Learn how Meta, Alibaba, ASOS, and Kuaishou Technology are delivering recommendations at scale (at GTC Spring 2023)

Radek Osmulski
Published in
4 min readMar 8, 2023


Over the last couple of months, the Merlin team has been all about aligning the features of our software with customer needs and developing world-class support for session-based recommendations.

Additionally, we have worked hard to bring you updated tutorials to make jumping into using our framework even easier!

In the upcoming GTC (join us online for free, March 20–23, 2023), several companies using NVIDIA GPUs and NVIDIA software will share with you how they are meeting business needs by accelerating and expanding their recommender system workflows!

GTC Personalization with NVIDIA Merlin

Before we get started — exciting news from the Merlin Team!

The GTC web portal is now using the Merlin Framework to recommend talks! This is a session-based solution that leverages Large Language Models for title and abstract preprocessing.

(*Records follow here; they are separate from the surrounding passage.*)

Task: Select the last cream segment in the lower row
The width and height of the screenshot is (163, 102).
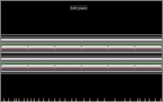Action: coord(148,65)
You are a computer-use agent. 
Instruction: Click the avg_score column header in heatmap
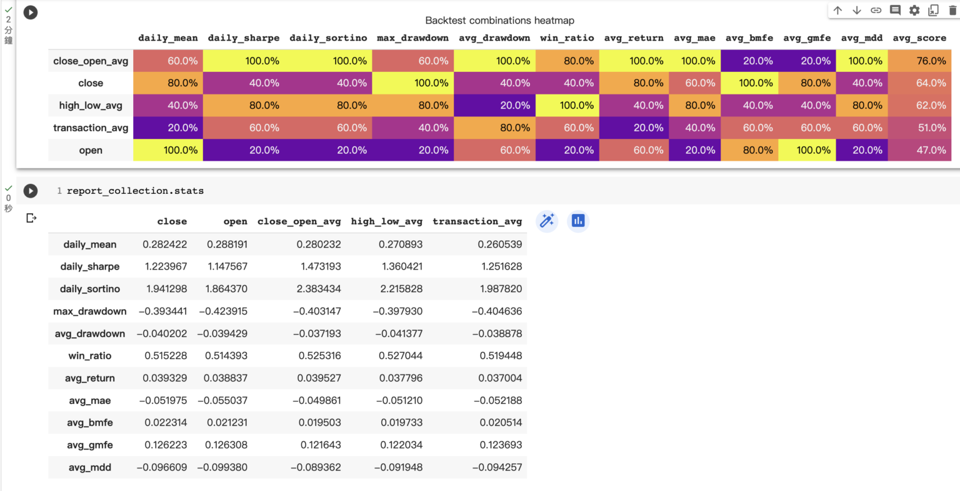click(x=919, y=38)
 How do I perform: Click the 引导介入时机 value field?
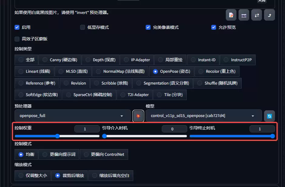click(x=174, y=129)
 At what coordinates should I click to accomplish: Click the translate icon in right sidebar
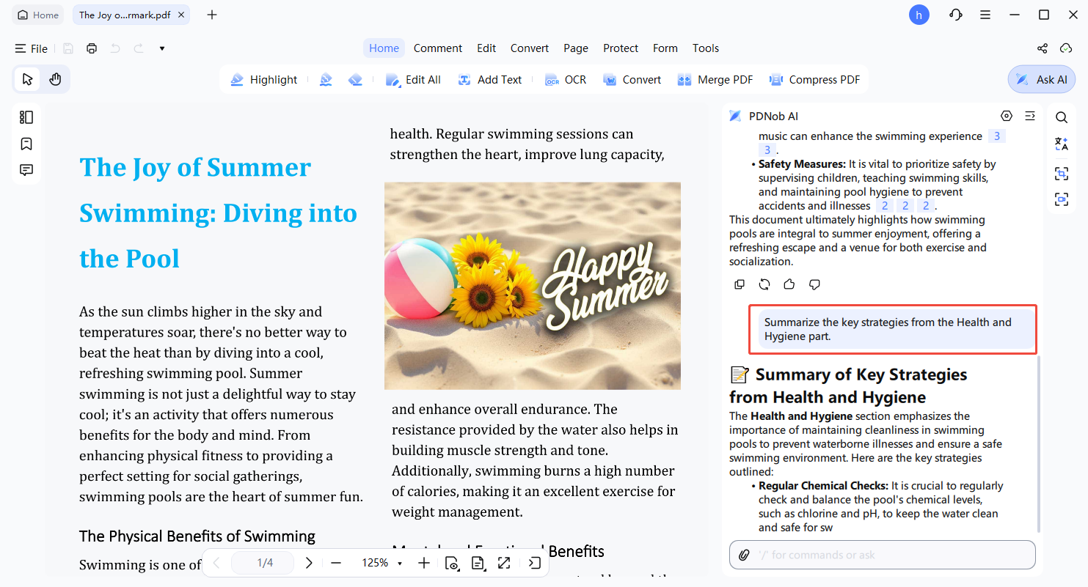[1061, 144]
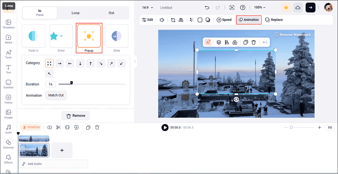
Task: Select the down arrow animation direction
Action: click(x=80, y=63)
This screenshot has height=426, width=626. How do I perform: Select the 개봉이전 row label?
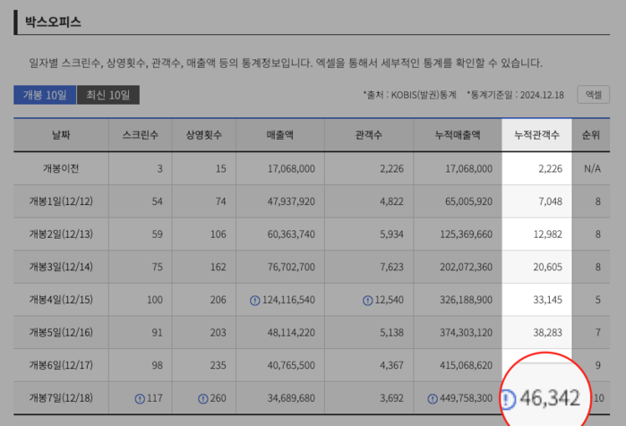[61, 168]

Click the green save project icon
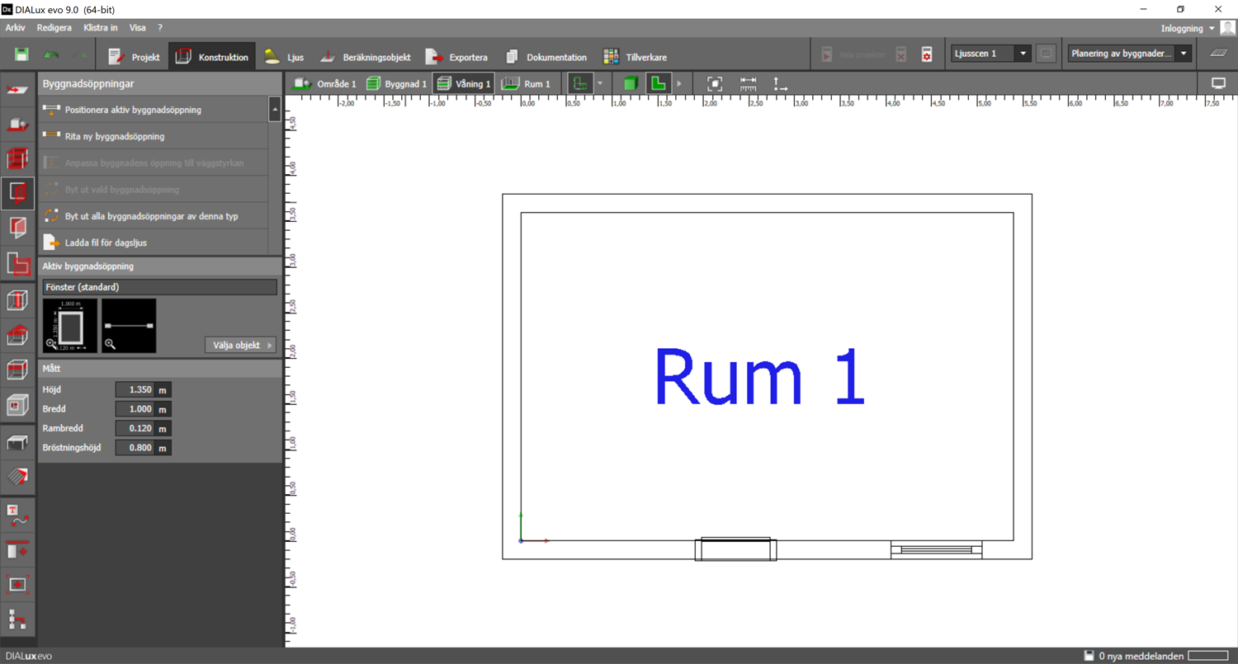tap(21, 55)
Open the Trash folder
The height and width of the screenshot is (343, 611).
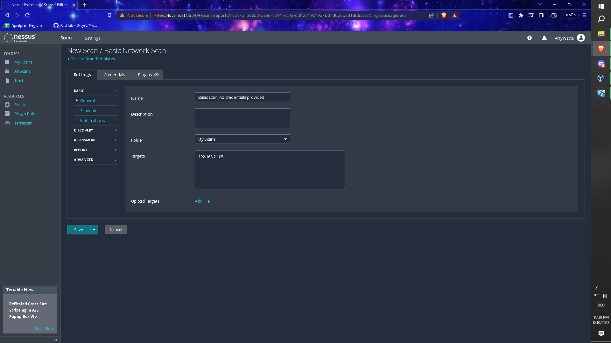(19, 80)
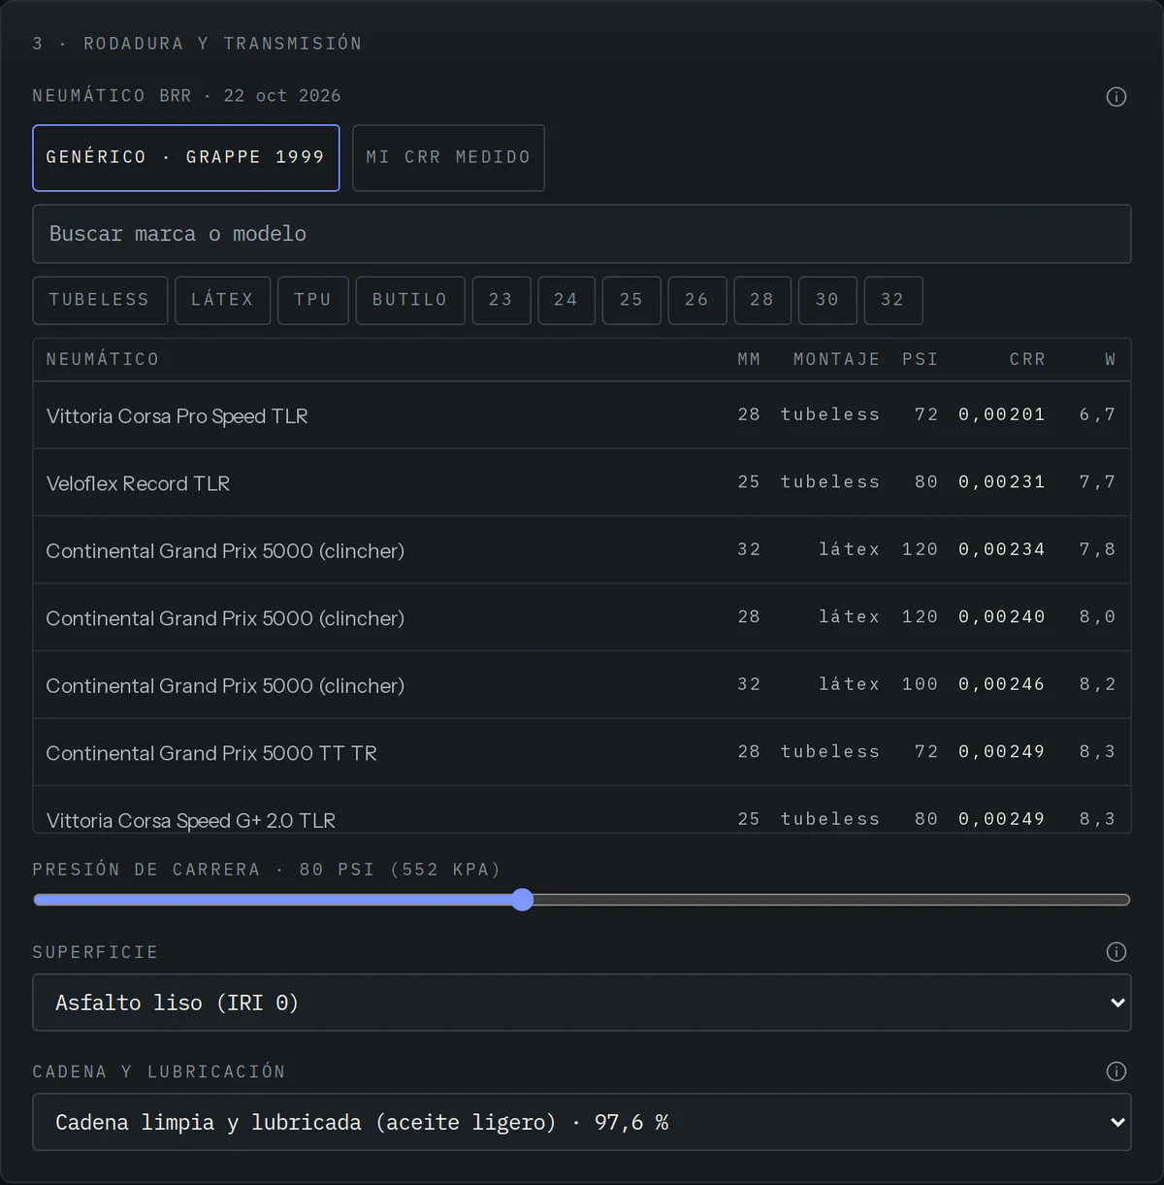The height and width of the screenshot is (1185, 1164).
Task: Toggle the Látex filter chip
Action: tap(223, 301)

Please see the results in the screenshot below. If you would like to learn more about how we are doing recommendations ourselves, please tune in to a talk on this subject by our colleagues.

How are companies using Merlin in their recommender system pipelines?

Fast and Scalable Training of Deep Learning Recommendation Models- Sarunya Pumma is a software engineer in the AI system Co-Design at Meta. In this talk, she outlines the importance of GPU in powering Meta’s key applications, the unique computational challenges associated with these personalization and recommendation tasks, and how the kernel library, FBGEMM-GPU, solves them with various GPU optimization techniques.

Serving Large Recommender Models with 10x Performance Gain — Xiao Liang, a Software Architect at Kuaishou Technology shares how using various techniques (including Tensor Core and GPU-based caching) Kuaishou Technology got an average 10x performance gain in their mainstream models.

Implementing Model Serving at Scale — a team of machine learning engineers from ASOS (Rick Bruins and Neha Patel) will walk us through how to serve multiple models at scale with Triton, A/B test models, serve ensemble models, and monitor progress in production. They will also discuss the MLOps processes and the importance of a cross-functional approach from concept to deployment, and share performance results to illustrate the impact of this approach.

DeepRec: Toward High-Performance Recommendation Deep Learning Framework with GPU Acceleration — Tongxuan Liu, Staff Engineer at Alibaba and Shijie Liu from NVIDIA will introduce DeepRec to address the challenges of effectively and efficiently training Deep Learning models. The solutions that will be covered include a graph-based GPU memory allocator, a hybrid distributed training framework, and a multi-stream/CUDA Graph-based GPU runtime.

Other talks and tutorials from the Merlin team

We have prepared even more talks by our partners and by us! Please find a couple of selected talks below:

Building Session-Based Recommendation Models with NVIDIA Merlin — experts from the NVIDIA Merlin team (Ronay Ak, Senior Data Scientist, Sara Rabhi, Senior Research Scientist and Benedikt Schifferer, Deep Learning Engineer) will walk us through all the steps necessary to train a session-based recommendation model using the Merlin Framework! Topics covered will include main concepts of session-based recommendations, creating features, and model training and evaluation!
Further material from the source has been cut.